> _Direction_: Can you recast the data from the line containing "Click the Premiere" through the line containing "Action: 23,457" as a Markdown table, with the row number under No. and each line under Text, skipping any blank lines?

> _Data shown_:

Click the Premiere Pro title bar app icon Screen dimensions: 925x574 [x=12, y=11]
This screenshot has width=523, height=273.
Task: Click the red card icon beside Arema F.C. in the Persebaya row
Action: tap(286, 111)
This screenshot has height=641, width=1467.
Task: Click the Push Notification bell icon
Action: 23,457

* * *

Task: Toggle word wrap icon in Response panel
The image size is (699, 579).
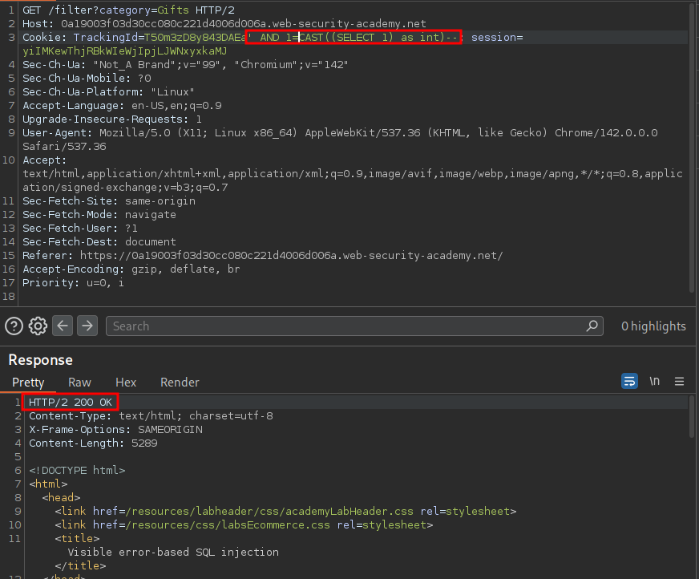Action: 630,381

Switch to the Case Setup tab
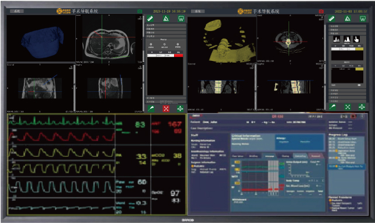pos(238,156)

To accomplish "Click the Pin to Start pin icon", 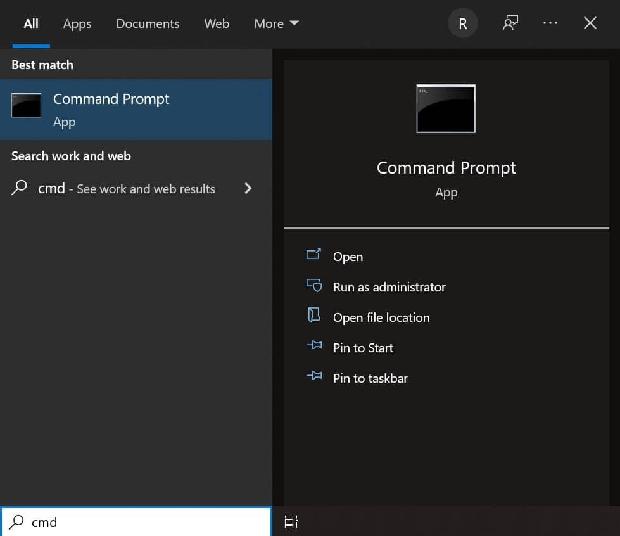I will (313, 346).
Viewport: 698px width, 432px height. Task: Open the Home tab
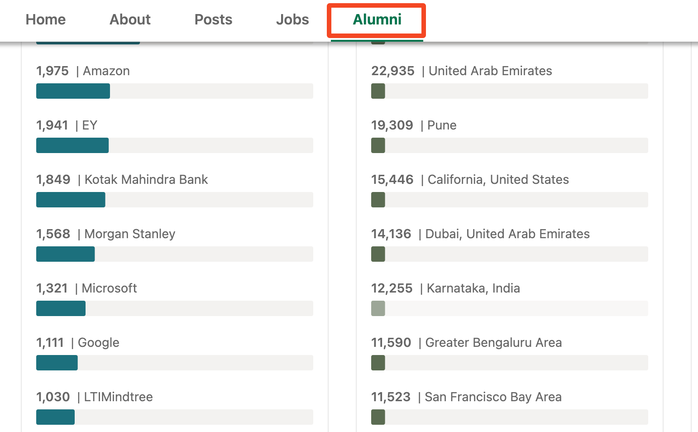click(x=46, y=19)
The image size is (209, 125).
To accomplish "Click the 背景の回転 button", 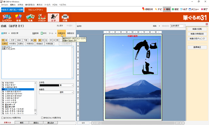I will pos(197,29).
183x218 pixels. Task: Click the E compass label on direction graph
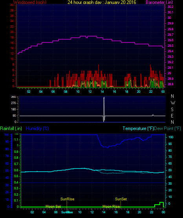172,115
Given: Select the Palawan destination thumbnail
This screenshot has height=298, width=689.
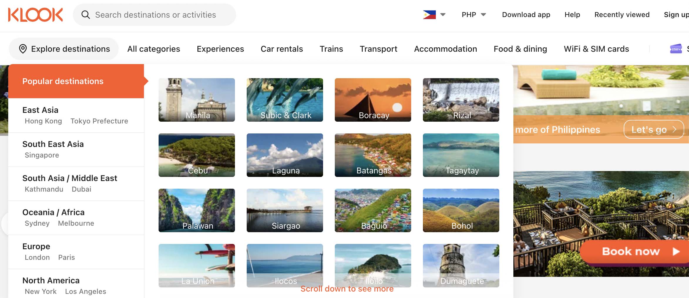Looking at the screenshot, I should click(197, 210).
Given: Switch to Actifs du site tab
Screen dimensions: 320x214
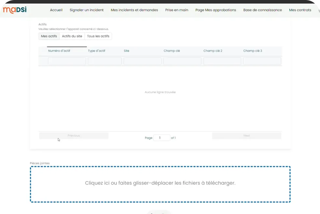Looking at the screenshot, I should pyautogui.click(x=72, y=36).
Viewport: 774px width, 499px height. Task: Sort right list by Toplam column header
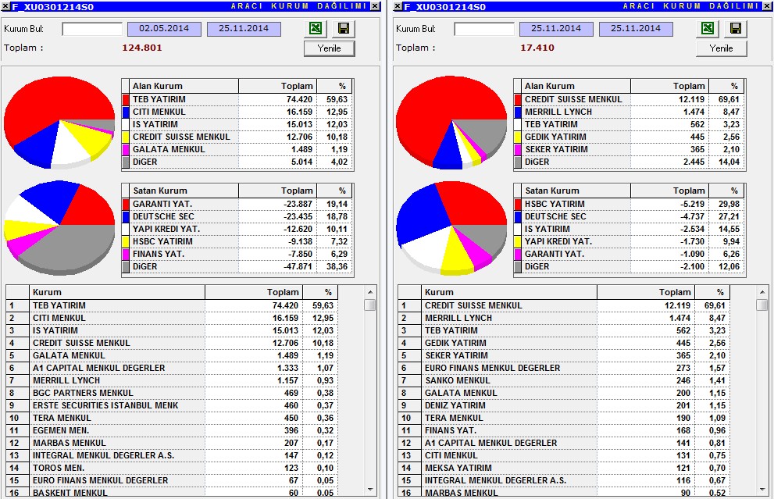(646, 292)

--

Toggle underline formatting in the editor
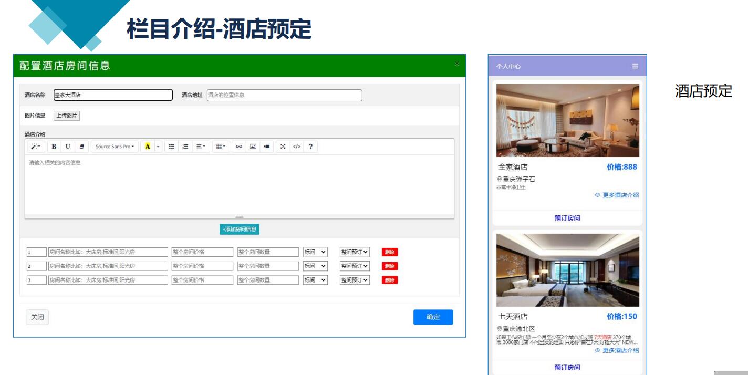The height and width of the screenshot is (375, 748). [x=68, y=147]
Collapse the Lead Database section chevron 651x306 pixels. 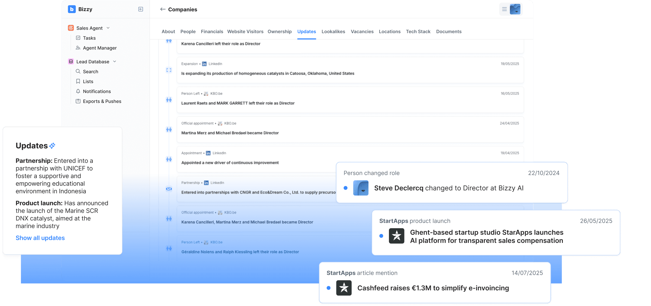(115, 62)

> _Task solution_:
| No. | Text |
|---|---|
| 1 | Click the Premiere Pro title bar app icon Screen dimensions: 925x574 [x=12, y=11] |
| 2 | This screenshot has width=523, height=273. |
| 3 | Task: Click the red card icon beside Arema F.C. in the Persebaya row |
| 4 | Action: tap(286, 111) |
| 5 | This screenshot has height=641, width=1467. |
| 6 | Task: Click the Push Notification bell icon |
| 7 | Action: 23,457 |